- **Directions for this task**:
Please return the lines below verbatim, beginning at the one that has "Click the 支出功能分类科目 header cell" and stopping after the one that has "Task: Select the date_rec field row", and add no other lines.

Stored data:
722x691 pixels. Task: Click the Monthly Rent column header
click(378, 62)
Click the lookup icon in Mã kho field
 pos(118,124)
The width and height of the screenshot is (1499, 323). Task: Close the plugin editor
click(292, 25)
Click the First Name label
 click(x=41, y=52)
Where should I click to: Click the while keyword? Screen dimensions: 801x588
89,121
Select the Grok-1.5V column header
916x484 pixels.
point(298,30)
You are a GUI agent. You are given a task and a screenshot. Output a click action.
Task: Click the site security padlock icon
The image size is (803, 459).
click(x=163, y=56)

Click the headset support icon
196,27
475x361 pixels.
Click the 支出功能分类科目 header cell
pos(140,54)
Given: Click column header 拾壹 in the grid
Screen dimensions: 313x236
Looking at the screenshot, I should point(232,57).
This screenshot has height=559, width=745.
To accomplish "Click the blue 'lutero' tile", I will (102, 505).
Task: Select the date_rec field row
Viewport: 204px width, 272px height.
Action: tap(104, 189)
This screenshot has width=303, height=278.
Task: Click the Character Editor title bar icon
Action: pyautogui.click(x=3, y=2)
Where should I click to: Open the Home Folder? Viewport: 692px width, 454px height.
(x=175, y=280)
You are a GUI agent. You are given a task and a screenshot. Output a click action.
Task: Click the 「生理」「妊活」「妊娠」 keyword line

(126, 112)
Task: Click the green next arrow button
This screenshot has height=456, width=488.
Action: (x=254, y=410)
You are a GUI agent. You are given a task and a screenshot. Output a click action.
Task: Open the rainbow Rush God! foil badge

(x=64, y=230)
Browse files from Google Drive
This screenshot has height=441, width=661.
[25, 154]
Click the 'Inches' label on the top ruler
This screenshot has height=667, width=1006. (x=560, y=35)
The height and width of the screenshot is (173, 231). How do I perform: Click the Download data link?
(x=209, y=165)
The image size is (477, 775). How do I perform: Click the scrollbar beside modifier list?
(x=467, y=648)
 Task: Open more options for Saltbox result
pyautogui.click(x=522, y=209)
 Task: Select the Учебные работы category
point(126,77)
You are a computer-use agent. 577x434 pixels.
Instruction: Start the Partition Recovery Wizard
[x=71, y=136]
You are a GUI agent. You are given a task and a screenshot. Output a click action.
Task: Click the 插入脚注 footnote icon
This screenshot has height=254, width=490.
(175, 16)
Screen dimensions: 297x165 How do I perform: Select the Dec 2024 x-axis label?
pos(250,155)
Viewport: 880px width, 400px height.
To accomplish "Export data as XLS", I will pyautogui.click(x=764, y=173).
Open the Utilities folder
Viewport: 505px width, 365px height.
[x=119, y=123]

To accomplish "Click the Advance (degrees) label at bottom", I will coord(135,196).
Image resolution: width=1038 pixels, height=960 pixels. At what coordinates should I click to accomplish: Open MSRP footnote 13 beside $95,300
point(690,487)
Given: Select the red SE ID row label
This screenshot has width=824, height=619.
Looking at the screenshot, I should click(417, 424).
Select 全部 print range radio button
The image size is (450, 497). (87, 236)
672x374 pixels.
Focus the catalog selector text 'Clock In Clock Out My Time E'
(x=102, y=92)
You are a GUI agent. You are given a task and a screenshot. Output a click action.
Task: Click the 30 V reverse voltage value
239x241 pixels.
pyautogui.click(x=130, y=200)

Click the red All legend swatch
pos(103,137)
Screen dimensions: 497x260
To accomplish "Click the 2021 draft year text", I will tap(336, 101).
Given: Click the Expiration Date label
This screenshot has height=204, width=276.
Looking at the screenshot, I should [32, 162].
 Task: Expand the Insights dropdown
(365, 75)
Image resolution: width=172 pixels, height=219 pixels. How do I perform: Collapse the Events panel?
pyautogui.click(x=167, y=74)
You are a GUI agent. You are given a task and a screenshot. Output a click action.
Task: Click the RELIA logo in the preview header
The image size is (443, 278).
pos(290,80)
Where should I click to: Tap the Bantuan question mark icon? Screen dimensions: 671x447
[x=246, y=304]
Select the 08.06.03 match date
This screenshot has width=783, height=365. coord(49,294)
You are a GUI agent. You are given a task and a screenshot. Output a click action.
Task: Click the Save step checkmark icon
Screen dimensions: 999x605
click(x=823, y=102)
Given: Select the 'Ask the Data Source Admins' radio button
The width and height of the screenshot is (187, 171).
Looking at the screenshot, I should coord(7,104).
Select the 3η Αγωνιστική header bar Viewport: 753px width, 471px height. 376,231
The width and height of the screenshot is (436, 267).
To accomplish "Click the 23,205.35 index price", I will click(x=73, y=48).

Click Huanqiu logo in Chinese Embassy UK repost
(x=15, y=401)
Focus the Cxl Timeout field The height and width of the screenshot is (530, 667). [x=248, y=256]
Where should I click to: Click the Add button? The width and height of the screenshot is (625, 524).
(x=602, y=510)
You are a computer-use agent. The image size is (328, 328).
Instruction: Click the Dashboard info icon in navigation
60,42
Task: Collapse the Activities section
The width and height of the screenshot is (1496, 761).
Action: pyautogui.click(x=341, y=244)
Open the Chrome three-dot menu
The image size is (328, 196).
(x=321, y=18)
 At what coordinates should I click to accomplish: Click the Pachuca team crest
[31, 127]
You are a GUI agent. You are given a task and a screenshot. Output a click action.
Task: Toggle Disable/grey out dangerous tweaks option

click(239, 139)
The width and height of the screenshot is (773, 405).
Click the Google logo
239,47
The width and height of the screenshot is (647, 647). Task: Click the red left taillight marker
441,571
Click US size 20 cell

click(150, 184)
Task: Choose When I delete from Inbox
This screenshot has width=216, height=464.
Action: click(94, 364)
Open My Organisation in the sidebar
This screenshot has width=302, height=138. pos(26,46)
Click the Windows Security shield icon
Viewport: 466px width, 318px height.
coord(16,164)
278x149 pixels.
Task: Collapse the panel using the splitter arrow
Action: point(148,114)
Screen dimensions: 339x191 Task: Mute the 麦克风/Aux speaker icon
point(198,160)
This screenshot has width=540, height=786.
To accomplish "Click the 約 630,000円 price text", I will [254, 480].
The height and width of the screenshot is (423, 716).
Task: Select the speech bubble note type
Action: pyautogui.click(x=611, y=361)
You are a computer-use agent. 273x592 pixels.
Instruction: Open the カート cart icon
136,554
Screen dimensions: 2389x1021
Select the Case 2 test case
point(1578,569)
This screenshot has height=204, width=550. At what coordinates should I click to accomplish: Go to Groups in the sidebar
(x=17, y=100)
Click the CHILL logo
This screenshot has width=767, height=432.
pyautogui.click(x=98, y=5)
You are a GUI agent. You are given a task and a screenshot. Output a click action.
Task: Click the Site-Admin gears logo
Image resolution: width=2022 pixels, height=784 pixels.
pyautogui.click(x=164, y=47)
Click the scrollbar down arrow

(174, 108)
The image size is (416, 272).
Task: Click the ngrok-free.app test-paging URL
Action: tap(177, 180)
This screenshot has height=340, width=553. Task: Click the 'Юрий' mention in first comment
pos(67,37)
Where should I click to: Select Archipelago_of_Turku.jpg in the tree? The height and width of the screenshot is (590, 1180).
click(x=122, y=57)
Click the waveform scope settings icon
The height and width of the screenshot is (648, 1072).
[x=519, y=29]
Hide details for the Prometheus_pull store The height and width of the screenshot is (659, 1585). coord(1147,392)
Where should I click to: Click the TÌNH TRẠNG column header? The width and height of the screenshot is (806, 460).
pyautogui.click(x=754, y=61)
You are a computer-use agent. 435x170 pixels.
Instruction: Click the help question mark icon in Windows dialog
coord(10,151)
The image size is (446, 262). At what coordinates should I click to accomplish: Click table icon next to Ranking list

- **Response**:
Click the 支出功能分类科目 header cell
pos(140,54)
Given: Click column header 拾壹 in the grid
Screen dimensions: 313x236
Looking at the screenshot, I should point(232,57).
This screenshot has height=559, width=745.
To accomplish "Click the blue 'lutero' tile", I will (102, 505).
Task: Select the date_rec field row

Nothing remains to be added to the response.